In PyTorch, `model.train()` runs layers such as dropout and batch normalization in training mode — randomly disabling dropout neurons, using batch statistics instead of batch norm running statistics. `model.eval()` disables them — the standard approach to deterministic inference. We purposely use `model.train()` in MC Dropout because we want the dropout to remain active: each forward pass “mutes” different neurons, creating a different sub-network, producing a stochastic ensemble. With `torch.no_grad()` we save memory and computation by turning off the gradient calculation — we don't need gradients, just the output variance.

Challenge Question¶

S7: The current MC Dropout implementation measures epistemic uncertainty (model uncertainty). If you also wanted to capture aleatoric uncertainty (data noise), how would you modify the model?

Answer

The heteroscedastic regression approach is used: making the output layer of the model `Dense(2)` instead of `Dense(1)` — one output μ (mean) and the other log(σ²) (log variance). Changes the loss function to Gaussian negative log-likelihood: L = (1/2)log(σ²) + (y - μ)²/(2σ²). In this way, the model produces both forecast and data uncertainty for each time step. When combined with MC Dropout, the total uncertainty = aleatoric (model output σ²) + epistemic (MC variance). This is based on Kendall & Gal (2017) “What Uncertainties Do We Need in Bayesian Deep Learning for Computer Vision?” It is formalized in the article. In wind energy, aleatoric uncertainty comes from turbulence and measurement noise; Epistemic uncertainty comes from conditions (extreme storms, rare atmospheric events) that the model never sees in the training data.

Interview Corner¶

Simply Explain¶

"How would you explain wind power forecasting with LSTM to a non-technical person?"

34 giant turbines produce electricity in a wind farm.
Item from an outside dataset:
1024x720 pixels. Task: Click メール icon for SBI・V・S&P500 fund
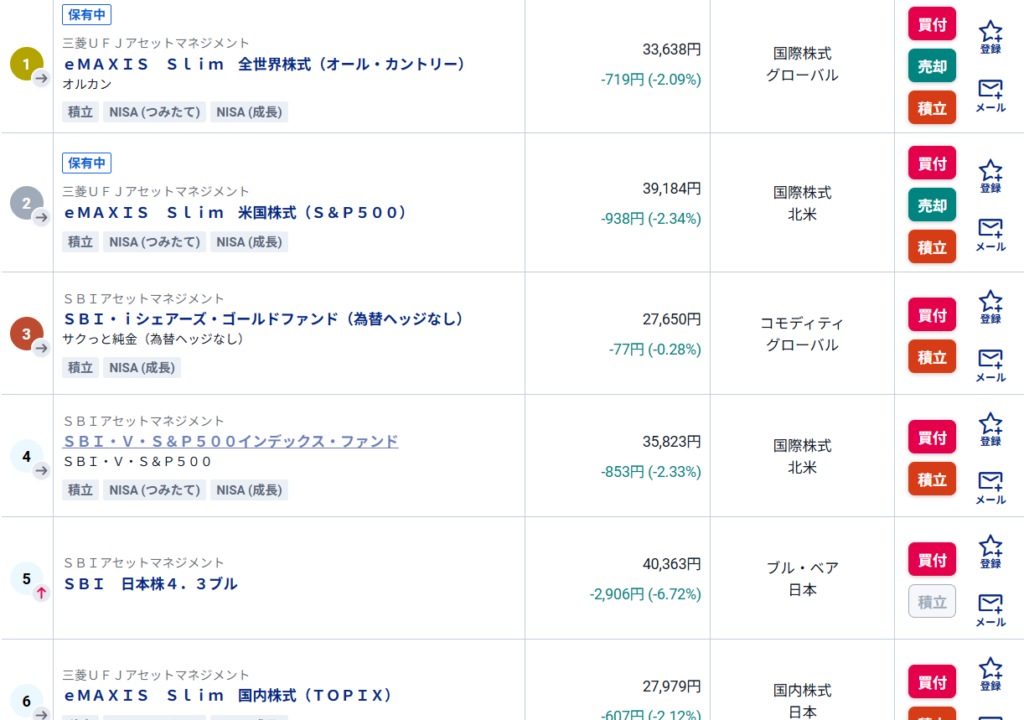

We need to know today how much electricity we will produce tomorrow — because we made a promise to the power grid. To do this, we show the computer all the data of the last 24 hours: wind speed, temperature, air pressure — every 10 minutes, 144 measurements. The computer looks at this sequence and asks, "Is the wind increasing, decreasing, is a storm approaching?" finds answers to your questions.
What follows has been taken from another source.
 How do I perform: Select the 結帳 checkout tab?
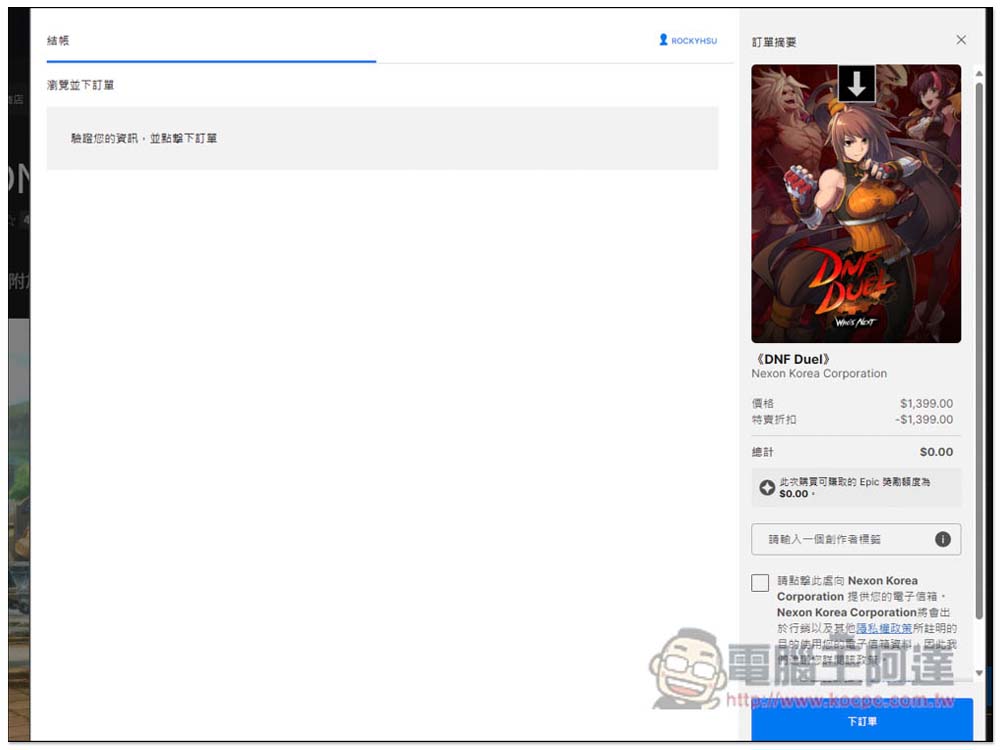pos(58,41)
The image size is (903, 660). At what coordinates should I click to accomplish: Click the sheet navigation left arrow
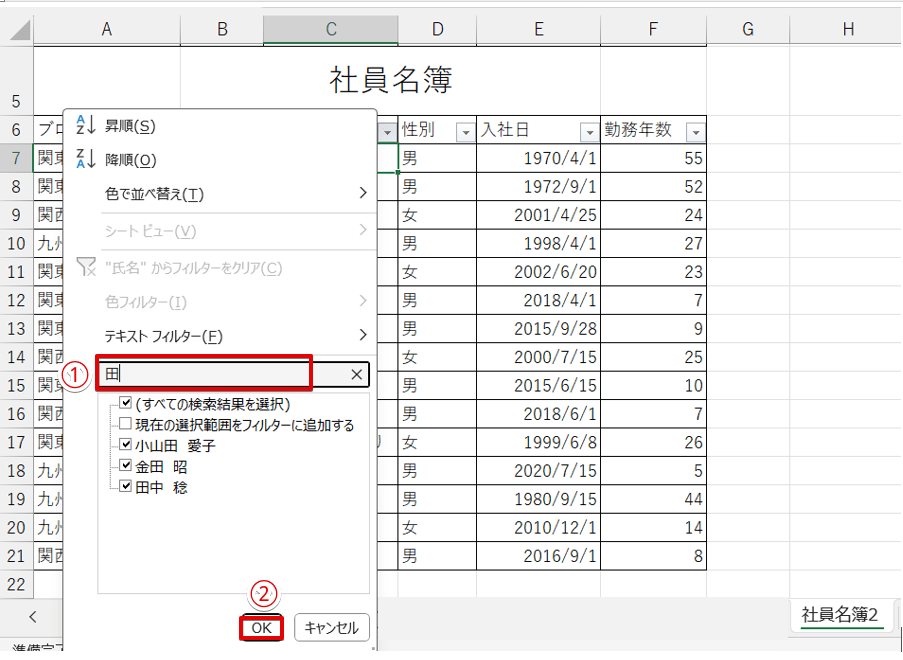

But giving a single prediction is risky — what if we're wrong? So we ask the computer the same question 100 times, but each time we turn off a random part of its memory (tape some of its eyes). If all 100 answers are close to each other, we say "the model is confident". If the answers are too scattered, we say, “the model is unsure — be careful.” Ultimately, we give three numbers: worst case, expected case, best case. The energy trader can make a safe bet by looking at these three numbers.

Explain Technically¶

"How would you explain the LSTM MC Dropout pipeline to an interview panel?"

The LSTM pipeline we added to the P4 module produces a sequence-based probabilistic power forecast for a 510 MW offshore wind farm. Architecture implemented with PyTorch: 2-layer LSTM (64→32 units), 0.2 dropout between layers, last layer Dense(1). The input is a 3D tensor consisting of 19 features (14 engineered SCADA + 5 NWP) with a sliding window of 144 time steps (24 hour, 10-minute resolution).

Uncertainty measurement is achieved by MC Dropout (Gal & Ghahramani, 2016): 100 stochastic forward passes are performed, keeping the model in train() mode during inference. Each pass samples a different sub-network with a different dropout mask — this is an approximate variational posterior sampling. Gaussian z-scores and P10 (μ-1.2816σ), P50 (μ), P90 (μ+1.2816σ) quantiles are derived from the resulting distribution.

Data pipeline is fully shared with XGBoost (_build_xgboost_pipeline): SCADA generation → 5 quality filters → feature engineering → NWP compositing. This ensures a fair comparison of the two models. Min-max normalization is applied before sequencing (all windows equal scale). Future leakage is prevented during training with TimeSeriesSplit CV (expanding window). Overlearning is controlled with Adam optimizer + MSE loss + early stopping (patience=10).

The same model-agnostic physical constraint layer is applied after estimation: 0 ≤ P ≤ 15 MW, cut-in/cut-out rules (IEC 61400-12-1), and quantile monotonicity (P10 ≤ P50 ≤ P90). Pipeline comes with 3 FastAPI endpoints and is covered by 18 pytests — verifying physical and statistical consistency from array shape to MC variance.